Chorava baixinho pra ninguém escutar,sussurrava palavras pedindo ajuda mas não conseguia levantar.
Abraçada aos joelhos, cabeça enterrada, sentia o vento que vinha da janela do outro lado da sala e seu barulho ecoava no vazio.
Era só ela, quis assim. Escolheu sentir dor até não aguentar mais, chorar até secar a última lágrima.
Reviveu cada tristeza, cada decepção, cada mágoa. Sentiu facadas no peito até a morte de cada uma de suas sombras.
Viu suas mãos frágeis tremerem e se deu conta de que esquecera de comer.
Viveu tanto tempo se alimentando de sofrimento que não sabia mais como ser feliz.
Pedia ajuda,sussurrava. Ninguém poderia ouvir, sala vazia.
Ergueu a cabeça, a claridade que vinha da janela formava sua sombra encolhida, esticava a imagem triste pela sala.
Olhou para aquela sombra comprida, amarga, sem movimento, e decidiu ser mais.
Apoiou na parede, levantar seria o primeiro passo. De pé a sombra já tinha outra dimensão e, ao movimentar os braços, fez-se voar por toda a sala.
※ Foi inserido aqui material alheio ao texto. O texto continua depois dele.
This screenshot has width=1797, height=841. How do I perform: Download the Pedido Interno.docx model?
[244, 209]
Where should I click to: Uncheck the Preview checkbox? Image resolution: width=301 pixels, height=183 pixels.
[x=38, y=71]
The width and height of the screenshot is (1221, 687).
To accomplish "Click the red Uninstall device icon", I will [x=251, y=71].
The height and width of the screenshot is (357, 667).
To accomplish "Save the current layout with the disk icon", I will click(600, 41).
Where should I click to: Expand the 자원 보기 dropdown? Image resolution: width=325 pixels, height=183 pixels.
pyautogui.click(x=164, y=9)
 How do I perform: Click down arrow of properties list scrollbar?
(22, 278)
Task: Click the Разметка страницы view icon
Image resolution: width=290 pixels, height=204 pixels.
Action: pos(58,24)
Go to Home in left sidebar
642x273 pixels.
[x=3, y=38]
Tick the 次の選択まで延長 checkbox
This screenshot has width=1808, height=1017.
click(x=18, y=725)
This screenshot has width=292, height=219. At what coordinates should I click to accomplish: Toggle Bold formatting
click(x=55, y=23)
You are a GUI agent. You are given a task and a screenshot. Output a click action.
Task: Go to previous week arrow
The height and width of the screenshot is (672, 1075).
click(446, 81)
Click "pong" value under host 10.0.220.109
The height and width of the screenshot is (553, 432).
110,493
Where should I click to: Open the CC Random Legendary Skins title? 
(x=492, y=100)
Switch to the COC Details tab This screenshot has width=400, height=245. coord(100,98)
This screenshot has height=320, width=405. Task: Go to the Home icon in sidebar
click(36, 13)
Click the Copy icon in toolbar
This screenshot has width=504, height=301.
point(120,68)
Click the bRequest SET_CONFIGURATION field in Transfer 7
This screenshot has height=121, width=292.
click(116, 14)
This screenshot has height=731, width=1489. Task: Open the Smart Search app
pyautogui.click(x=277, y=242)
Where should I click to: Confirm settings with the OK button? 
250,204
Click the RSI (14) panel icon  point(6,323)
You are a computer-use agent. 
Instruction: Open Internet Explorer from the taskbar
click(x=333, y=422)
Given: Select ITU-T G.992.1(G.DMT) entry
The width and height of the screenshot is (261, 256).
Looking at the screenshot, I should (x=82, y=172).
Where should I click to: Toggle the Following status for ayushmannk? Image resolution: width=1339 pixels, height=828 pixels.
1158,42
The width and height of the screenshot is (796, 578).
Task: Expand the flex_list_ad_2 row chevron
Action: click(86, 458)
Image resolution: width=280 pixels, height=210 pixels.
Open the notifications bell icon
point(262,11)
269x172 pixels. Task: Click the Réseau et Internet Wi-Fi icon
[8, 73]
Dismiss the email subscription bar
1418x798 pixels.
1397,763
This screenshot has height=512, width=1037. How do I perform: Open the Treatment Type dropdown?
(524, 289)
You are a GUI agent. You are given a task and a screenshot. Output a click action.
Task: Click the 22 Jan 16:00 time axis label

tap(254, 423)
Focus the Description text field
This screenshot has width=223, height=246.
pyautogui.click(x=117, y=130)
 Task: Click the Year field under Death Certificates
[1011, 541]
Sorriu com as possibilidades de forma na luz, de infinitas sombras remexidas. Arriscou um passo, dois, vários! Abriu a porta.
Sentiu o clarão inundando a sala, abriu todas as janelas. A sombra sumiu. Não havia mais espaço para ela. A claridade ainda incomodava os olhos, mas o sorriso foi imediato.
Atravessou a porta, a sala ficou pequena demais pros seus sonhos.
Lá fora, lhe esperava seu anjo. Protetor, amigo, esteve ali todo o tempo: guardando sua luz, velando sua dor, esperando por sua redenção enfim.
Como anjo que é, fez-se onipresente, apareceu quando menos esperou pra segurar sua mão, amparou seu passo, aninhou num abraço.
Acolhida, amada, segura; ela se deu conta de que podia mais. Vendo a luz que entrava na sala quis saber de onde vinha e foi em direção ao anjo que apenas sorria.
Passar pela porta foi seu maior desafio depois de conseguir escapar da sombra que há tanto a consumiu.
Um sorriso do anjo! Seus braços abertos, um sol sem fim que brilhava e esquentava seu coração.
Saiu! Livre, certeira, jogou-se naqueles braços, guardou aquele abraço e viveu aquele momento pra nunca mais esquecer.